In an arrangement where COLI is used to meet bonding requirements, the business would be both the owner and beneficiary of the life policy. The cash that the business holds for bonding purposes is used as the source of the policy premium.

This has little impact on the corporate balance sheet in the early years, as cash value accumulates in conjunction with the premium paid. The cost to the business of funding the policy is offset by the cash value of the plan, which is shown as an asset on the balance sheet. 

Case study: COLI helps meet bonding and key person requirements

Ethan is a 40 year old business owner in preferred health. He is currently spending $50,000 per year to meet surety requirements.

Ethan may be able to use the committed cash to also serve a protection need for the business, such as purchasing key person insurance in order to hedge against the possibility that he is unable to run the business. Doing so would enable him to continue to meet the business’ surety requirements, while also conferring a benefit to the business.

If he were only interested in purchasing key person insurance, Ethan could use a term policy. However, since a term policy doesn’t have a cash value, he opts to purchase a permanent policy, which is a liquid asset that can be used as collateral to meet surety requirements. If he chooses, he can also use the policy as a retirement supplement to transition out of the business in the future.
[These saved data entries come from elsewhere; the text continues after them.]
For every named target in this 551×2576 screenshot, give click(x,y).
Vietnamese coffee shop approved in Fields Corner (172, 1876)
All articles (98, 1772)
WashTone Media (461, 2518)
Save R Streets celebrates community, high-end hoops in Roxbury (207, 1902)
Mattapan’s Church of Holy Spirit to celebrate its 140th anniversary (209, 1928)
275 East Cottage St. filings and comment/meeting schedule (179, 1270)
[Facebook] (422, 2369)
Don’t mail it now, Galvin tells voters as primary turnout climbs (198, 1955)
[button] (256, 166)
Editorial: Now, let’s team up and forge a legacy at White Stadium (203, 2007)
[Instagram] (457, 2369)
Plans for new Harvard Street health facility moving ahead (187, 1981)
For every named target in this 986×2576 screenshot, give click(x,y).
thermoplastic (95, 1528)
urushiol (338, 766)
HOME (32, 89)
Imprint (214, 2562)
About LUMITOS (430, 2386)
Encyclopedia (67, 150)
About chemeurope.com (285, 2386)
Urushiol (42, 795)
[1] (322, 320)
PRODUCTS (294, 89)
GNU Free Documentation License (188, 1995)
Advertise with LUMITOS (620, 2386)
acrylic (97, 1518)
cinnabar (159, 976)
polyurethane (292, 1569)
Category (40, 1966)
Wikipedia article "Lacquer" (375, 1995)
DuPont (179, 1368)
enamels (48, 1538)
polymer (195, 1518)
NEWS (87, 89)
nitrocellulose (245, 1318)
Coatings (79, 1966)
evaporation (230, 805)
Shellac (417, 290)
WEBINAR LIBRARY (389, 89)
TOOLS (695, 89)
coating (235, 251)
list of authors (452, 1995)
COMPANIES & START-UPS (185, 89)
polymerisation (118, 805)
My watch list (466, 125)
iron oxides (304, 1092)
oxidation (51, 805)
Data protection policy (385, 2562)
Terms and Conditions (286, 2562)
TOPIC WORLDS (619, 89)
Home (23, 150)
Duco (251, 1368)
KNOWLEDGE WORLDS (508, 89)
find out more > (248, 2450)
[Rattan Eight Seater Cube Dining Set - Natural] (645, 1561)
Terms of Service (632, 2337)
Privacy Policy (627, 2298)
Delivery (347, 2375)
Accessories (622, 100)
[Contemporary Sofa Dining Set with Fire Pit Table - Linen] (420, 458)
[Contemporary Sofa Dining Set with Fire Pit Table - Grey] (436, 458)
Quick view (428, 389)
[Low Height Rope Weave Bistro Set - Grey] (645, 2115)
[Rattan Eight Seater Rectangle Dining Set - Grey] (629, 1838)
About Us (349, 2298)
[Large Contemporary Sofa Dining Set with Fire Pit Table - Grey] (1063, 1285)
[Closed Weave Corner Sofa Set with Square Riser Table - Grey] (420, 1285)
The table below illustrates Ethan’s contributions to the policy ($50,000/year):

Investing in a permanent policy in this case would:

  • Yield an ongoing death benefit of $721,128;
  • Allow the premium payment to be recognized as cash value immediately; and
  • Grow the cash value through Year 20, increasing the value of the asset to the business while still serving as a bonding asset.

Next steps

A permanent life policy can generate long-term cash value for the bonding asset, in addition to serving a number of potential uses for the business, such as helping with succession planning via buy sell coverage or protecting the business with a key person policy.